Question: One of my favorite hymns says, “Amazing love, how can it be, that thou, my God, shouldst die for me!” It goes on to say, “the Immortal dies!” How could God die? And if He did, who held the universe together? | thebereancall.org

TBC Staff

Question: One of my favorite hymns says, “Amazing love, how can it be, that thou, my God, shouldst die for me!” It goes on to say, “the Immortal dies!” How could God die? And if He did, who held the universe together?

Response: Christ is both God and man in one Person. Surely He didn’t cease to be God when He died for our sins. Then did God die? Some suggest that Christ died as a man but not as God. But there is no biblical basis to separate His deity from His humanity so that Jesus did this as a man and that as God. We dare not restate Scripture in a way that lessens the mystery of the Incarnation.

Paul writes, “[G]reat is the mystery of godliness: God was manifest in the flesh,...” (1 Tm 3:16). Everything that Jesus did was a manifestation of God as a man. As God manifest in the flesh, He rebuked the storm; as God manifest in the flesh, He died on the cross.
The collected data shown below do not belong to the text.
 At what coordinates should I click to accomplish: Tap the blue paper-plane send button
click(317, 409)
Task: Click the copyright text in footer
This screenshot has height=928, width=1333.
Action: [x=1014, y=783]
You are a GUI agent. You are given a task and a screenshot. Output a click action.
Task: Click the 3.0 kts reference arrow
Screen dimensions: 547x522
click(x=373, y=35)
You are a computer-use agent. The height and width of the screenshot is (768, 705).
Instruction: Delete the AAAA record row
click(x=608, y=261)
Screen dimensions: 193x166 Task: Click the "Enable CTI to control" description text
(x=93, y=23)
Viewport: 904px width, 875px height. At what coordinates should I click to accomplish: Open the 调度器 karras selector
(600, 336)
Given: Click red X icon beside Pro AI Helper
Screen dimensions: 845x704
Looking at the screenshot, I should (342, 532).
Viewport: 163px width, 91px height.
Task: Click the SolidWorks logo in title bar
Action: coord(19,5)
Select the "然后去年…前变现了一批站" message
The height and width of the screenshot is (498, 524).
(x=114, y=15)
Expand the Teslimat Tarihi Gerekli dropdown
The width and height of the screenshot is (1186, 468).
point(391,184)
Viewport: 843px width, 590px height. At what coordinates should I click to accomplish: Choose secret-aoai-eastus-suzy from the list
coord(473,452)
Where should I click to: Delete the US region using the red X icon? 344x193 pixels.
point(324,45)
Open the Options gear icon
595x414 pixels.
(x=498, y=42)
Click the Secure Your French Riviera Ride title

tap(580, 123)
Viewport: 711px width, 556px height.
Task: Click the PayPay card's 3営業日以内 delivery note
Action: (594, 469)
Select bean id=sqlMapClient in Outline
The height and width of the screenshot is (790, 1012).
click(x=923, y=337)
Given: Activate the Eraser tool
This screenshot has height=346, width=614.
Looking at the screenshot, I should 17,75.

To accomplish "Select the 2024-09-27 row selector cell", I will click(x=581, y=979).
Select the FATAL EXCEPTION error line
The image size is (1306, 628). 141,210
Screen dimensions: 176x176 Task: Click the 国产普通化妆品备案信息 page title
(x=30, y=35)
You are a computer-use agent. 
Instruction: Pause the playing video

If Jesus were not God, the great I AM, He could not be our Savior. The God of Israel declares, “...beside me there is no saviour” (Is 43:11). The babe born of the virgin Mary in Bethlehem was “The mighty God, The everlasting Father” (Is 9:6). Were He less, He could not pay the infinite penalty through His death for the sins of the world.

Could the Immortal die? In fact, only the Immortal had life to lay down. But if God died, who held the universe together? The Bible doesn’t say “God died.” God is a triune Being. Christ, who is God and man in one Person, died, but the Father and the Holy Spirit didn’t “die.” Yes, Jesus said, “I and my Father are one” (Jn:10:30). But “the Father sent the Son to be the Saviour of the world” (1 Jn:4:14); the Father did not incarnate and suffer crucifixion. The eternal Son, one with the Father, became a man “that he by the grace of God should taste death for every man” (Heb:2:9).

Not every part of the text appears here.